Con pericia, el Príncipe condujo la lancha hasta una estrecha lengua de arena grisácea. Después de saltar a tierra, replegaron el motor y la arrastraron hasta ponerla a cubierto bajo la concavidad de una gran roca. A continuación hicieron un breve conciliábulo para consultar el plano y volver a orientarse.

– En efecto, ésta tiene que ser la cala que buscábamos -confirmó el Príncipe-. De modo que podemos subir por ahí, a la derecha. El sendero de montaña debe empezar más o menos a doscientos metros…

Se pusieron en marcha y, tras unos breves tanteos que los obligaron a dispersarse para cubrir más terreno, el Comandante volvió a ser el afortunado que lanzó un ¡eureka! Allí comenzaba una trocha de tierra y pedregullo, bastante empinada pero perfectamente inequívoca y practicable.
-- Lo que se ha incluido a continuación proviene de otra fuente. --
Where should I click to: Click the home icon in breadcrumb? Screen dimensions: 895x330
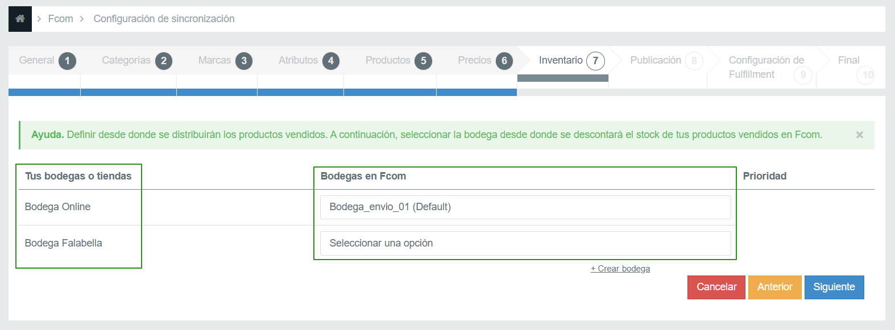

El ascenso se inició guardando una improvisada pero no demasiado rígida formación de la tropa: a la cabeza el Comandante, que en esta ocasión prefería abstenerse de sus habituales tonadas aunque en ciertos momentos no podía contener algún suave y estimulante silbido armónico; detrás el Príncipe y cerrando la marcha casi a la par el Doctor y el Profesor, que se echaban de vez en cuando una mano en los puntos más empinados del escabroso recorrido. Avanzaron durante más de veinte minutos, que se les hicieron largos. En un punto donde el pedregullo llegó a ser especialmente resbaladizo, el Comandante se dio una monumental costalada. Inmediatamente se levantó, reanimándose con una retahíla de blasfemias de sorprendente variedad e inventiva. Después advirtió a los demás, poniendo una voz de experto algo cavernosa por la sordina: «¡Cuidado aquí, que resbala!» El Doctor y el Profesor intercambiaron una rápida mirada de complicidad maliciosa, aguantándose la risa.